Excerpted text.
☆ ☆ ☆ ☆ ☆
While the guilty verdict cannot undo the pain and suffering of Mr. Floyd’s family and loved ones, our hope is that it does bring them some peace and healing.

The goal of creating a just and safe society is still a work in progress and there is much to do. The murder of George Floyd sadly served as a reminder of the racism and injustice far too many confront every day. Some tribal elders were admittedly pessimistic that justice would be served, having endured interactions with unjust police or instances of police violence themselves during the fish wars of the 60s and 70s. Our own law enforcement branch, CRITFC Enforcement, was established partly as a response to unfair and racist law enforcement actions against tribal members exercising their treaty-reserved fishing rights on the Columbia River.
☆ ☆ ☆ ☆ ☆
Goal.
Repeat the verdict statement word for word from "While the guilty" to "the Columbia River.". Draw only on the verdict statement above.
☆ ☆ ☆ ☆ ☆
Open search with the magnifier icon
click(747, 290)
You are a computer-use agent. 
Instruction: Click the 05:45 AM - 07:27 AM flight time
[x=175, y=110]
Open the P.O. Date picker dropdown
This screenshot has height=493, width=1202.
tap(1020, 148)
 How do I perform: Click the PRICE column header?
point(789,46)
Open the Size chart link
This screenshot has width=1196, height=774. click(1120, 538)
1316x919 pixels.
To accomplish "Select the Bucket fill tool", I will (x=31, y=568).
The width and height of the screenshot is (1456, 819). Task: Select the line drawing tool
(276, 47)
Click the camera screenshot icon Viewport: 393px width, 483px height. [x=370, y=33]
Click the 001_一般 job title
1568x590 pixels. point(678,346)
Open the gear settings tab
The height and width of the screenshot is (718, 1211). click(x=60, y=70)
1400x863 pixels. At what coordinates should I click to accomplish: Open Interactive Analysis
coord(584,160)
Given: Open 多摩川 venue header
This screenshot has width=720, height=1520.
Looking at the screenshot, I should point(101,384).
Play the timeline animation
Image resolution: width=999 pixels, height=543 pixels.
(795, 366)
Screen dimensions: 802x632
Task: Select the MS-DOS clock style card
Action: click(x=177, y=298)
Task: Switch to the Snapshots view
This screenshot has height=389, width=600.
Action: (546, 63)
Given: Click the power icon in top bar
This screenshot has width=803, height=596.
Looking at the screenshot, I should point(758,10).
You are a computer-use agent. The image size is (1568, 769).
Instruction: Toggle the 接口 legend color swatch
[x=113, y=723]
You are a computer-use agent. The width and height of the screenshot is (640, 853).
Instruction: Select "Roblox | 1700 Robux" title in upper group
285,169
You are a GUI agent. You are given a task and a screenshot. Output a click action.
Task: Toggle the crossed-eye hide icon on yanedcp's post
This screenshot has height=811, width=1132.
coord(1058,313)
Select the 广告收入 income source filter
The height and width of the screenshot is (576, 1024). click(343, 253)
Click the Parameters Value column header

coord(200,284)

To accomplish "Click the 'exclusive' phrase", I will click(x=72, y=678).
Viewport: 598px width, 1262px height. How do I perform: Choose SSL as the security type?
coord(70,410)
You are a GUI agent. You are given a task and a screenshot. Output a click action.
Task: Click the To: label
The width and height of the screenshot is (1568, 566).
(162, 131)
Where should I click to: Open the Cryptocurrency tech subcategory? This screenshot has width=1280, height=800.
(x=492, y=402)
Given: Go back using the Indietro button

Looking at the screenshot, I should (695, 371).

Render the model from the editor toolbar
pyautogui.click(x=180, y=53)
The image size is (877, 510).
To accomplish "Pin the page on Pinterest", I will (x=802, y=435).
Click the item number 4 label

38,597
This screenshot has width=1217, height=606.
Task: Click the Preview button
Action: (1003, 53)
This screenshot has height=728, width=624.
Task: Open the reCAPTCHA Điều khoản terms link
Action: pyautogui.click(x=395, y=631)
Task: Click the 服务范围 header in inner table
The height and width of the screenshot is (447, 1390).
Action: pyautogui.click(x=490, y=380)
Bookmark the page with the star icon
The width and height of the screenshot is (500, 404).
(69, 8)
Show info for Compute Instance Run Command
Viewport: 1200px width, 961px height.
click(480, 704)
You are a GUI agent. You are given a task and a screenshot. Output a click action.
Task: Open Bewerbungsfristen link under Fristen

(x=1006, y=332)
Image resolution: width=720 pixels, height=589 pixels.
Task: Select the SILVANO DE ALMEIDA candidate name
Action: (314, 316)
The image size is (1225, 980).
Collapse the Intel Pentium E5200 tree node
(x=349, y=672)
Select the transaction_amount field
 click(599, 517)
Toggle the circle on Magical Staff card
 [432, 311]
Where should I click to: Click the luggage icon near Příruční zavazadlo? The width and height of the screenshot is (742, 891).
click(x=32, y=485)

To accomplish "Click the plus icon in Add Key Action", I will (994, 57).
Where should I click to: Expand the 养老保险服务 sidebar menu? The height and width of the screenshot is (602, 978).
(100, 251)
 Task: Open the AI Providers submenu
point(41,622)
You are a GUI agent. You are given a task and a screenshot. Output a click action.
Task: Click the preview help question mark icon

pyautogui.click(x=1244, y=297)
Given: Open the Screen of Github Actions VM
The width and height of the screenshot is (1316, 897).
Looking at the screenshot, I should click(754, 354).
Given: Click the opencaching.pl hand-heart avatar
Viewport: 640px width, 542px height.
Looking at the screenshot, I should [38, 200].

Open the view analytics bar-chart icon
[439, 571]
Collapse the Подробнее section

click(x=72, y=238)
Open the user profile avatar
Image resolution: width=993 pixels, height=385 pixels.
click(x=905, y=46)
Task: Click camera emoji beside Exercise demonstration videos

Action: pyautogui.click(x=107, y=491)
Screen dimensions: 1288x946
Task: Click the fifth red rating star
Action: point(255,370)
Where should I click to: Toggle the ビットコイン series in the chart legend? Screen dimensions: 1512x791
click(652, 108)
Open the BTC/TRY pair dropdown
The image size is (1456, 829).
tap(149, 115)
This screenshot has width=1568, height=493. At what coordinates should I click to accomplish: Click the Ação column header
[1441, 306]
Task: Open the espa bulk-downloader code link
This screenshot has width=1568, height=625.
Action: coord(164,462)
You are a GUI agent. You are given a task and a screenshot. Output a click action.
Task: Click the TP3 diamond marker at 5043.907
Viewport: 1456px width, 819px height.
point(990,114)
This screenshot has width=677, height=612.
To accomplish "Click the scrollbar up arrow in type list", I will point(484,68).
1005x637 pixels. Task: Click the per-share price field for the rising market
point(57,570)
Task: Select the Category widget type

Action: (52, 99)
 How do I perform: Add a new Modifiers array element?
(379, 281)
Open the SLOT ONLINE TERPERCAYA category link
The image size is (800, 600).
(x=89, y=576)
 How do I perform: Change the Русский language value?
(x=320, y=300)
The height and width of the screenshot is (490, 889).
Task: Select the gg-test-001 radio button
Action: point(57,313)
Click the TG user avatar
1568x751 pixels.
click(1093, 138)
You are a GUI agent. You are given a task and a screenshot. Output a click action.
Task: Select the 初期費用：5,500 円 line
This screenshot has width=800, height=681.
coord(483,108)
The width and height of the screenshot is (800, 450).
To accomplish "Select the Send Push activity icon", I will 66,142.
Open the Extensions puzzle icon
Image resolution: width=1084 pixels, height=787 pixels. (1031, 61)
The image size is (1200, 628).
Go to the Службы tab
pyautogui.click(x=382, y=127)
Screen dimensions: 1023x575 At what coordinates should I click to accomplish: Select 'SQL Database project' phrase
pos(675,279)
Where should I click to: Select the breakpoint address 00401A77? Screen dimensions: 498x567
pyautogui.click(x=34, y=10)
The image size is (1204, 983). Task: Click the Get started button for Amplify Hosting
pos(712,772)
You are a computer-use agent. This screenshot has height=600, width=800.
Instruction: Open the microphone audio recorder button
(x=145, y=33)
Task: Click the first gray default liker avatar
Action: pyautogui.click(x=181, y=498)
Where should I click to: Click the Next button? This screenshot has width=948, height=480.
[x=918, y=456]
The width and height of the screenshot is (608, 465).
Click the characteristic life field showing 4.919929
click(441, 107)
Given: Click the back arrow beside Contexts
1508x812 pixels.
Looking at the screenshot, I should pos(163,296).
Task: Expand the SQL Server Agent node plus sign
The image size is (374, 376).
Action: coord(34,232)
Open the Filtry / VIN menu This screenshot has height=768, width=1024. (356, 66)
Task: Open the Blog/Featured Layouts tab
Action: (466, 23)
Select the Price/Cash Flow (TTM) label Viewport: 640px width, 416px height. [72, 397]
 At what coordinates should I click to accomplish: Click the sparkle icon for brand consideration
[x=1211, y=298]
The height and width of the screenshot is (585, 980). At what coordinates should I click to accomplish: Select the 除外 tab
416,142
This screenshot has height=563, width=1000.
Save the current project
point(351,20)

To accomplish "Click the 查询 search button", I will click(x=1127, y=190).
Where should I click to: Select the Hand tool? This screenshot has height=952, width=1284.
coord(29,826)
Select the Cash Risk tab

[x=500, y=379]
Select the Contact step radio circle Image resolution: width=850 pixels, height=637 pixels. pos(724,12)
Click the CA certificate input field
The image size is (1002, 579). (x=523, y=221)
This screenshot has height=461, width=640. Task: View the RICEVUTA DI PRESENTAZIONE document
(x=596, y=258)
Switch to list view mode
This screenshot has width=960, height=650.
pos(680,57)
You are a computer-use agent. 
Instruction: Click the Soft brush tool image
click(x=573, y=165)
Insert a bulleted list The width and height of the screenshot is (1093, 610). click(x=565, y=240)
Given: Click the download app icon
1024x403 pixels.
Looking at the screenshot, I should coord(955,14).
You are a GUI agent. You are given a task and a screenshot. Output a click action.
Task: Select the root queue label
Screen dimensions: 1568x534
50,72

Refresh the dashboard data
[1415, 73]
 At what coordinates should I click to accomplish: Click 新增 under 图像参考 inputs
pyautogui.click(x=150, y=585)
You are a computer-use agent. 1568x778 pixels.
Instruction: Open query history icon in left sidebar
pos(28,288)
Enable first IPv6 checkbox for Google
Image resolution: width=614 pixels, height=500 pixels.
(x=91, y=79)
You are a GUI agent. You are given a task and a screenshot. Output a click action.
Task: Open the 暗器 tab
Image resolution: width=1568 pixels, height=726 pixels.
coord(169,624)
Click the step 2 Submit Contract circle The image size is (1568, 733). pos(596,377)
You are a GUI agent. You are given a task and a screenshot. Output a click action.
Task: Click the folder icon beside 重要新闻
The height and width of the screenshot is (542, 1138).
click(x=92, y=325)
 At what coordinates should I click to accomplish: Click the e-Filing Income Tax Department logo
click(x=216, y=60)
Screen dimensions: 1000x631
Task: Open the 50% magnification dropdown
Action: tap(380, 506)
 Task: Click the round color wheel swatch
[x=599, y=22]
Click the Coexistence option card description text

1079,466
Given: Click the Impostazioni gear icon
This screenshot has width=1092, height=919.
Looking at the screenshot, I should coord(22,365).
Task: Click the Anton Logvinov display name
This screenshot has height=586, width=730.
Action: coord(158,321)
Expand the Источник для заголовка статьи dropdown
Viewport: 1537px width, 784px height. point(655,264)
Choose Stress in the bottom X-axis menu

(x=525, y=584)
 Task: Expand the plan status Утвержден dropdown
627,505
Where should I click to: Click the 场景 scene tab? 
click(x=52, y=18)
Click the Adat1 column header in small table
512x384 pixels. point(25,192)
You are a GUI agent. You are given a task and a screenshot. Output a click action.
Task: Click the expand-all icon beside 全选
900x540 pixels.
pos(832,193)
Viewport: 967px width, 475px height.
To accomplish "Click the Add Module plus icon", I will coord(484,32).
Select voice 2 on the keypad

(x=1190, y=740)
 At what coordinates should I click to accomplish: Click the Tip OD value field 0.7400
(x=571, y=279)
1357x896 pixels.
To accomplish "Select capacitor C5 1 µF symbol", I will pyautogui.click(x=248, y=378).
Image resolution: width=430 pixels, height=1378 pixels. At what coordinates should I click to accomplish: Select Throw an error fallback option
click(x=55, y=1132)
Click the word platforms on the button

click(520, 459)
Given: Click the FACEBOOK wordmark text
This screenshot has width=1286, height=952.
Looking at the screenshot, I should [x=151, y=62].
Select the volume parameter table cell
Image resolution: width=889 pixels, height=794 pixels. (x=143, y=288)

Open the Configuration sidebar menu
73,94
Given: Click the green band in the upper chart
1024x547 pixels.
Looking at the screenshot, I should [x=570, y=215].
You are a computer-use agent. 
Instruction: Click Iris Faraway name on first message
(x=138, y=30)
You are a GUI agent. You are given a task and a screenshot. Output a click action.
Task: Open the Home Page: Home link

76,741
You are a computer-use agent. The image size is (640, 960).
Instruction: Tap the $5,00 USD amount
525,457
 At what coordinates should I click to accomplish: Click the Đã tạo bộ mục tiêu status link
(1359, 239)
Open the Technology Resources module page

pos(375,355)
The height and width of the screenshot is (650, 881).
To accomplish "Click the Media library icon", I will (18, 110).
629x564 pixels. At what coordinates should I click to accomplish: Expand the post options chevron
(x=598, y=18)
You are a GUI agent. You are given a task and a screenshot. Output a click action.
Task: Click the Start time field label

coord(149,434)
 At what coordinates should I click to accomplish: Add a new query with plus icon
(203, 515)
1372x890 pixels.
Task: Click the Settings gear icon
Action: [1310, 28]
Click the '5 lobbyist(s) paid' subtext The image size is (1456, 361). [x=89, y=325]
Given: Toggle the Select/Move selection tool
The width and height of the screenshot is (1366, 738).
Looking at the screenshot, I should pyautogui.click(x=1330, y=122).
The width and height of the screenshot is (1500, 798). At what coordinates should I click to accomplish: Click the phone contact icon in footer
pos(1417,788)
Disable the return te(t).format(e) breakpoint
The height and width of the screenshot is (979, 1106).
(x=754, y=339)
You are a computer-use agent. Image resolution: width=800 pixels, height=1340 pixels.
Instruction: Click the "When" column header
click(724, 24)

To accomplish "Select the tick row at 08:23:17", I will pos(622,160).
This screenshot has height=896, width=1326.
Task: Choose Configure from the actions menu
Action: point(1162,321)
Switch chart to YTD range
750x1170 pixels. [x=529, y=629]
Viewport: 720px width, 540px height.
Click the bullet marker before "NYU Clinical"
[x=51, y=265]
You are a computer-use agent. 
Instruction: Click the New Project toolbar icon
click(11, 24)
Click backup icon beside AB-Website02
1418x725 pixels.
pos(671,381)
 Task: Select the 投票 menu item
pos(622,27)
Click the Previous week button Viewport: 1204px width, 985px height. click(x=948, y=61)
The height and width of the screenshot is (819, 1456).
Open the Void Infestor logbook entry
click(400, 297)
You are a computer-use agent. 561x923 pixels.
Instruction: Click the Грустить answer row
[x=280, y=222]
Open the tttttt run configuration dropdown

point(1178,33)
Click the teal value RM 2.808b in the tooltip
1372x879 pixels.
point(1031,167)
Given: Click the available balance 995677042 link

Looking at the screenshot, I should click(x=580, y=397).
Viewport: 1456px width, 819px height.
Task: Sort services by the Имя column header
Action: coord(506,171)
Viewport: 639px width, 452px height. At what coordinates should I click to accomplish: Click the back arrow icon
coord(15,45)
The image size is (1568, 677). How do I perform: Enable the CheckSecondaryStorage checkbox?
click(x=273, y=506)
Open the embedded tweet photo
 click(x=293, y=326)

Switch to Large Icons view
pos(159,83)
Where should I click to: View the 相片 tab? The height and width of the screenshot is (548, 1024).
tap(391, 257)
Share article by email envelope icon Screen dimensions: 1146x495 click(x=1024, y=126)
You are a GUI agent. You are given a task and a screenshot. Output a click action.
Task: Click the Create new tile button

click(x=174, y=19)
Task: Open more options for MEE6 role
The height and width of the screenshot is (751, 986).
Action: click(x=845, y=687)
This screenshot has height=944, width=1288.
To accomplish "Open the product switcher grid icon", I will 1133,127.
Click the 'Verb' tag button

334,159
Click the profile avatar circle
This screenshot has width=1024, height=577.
☆ ☆ ☆ ☆ ☆
Result for this task.
While the guilty verdict cannot undo the pain and suffering of Mr. Floyd’s family and loved ones, our hope is that it does bring them some peace and healing.

The goal of creating a just and safe society is still a work in progress and there is much to do. The murder of George Floyd sadly served as a reminder of the racism and injustice far too many confront every day. Some tribal elders were admittedly pessimistic that justice would be served, having endured interactions with unjust police or instances of police violence themselves during the fish wars of the 60s and 70s. Our own law enforcement branch, CRITFC Enforcement, was established partly as a response to unfair and racist law enforcement actions against tribal members exercising their treaty-reserved fishing rights on the Columbia River.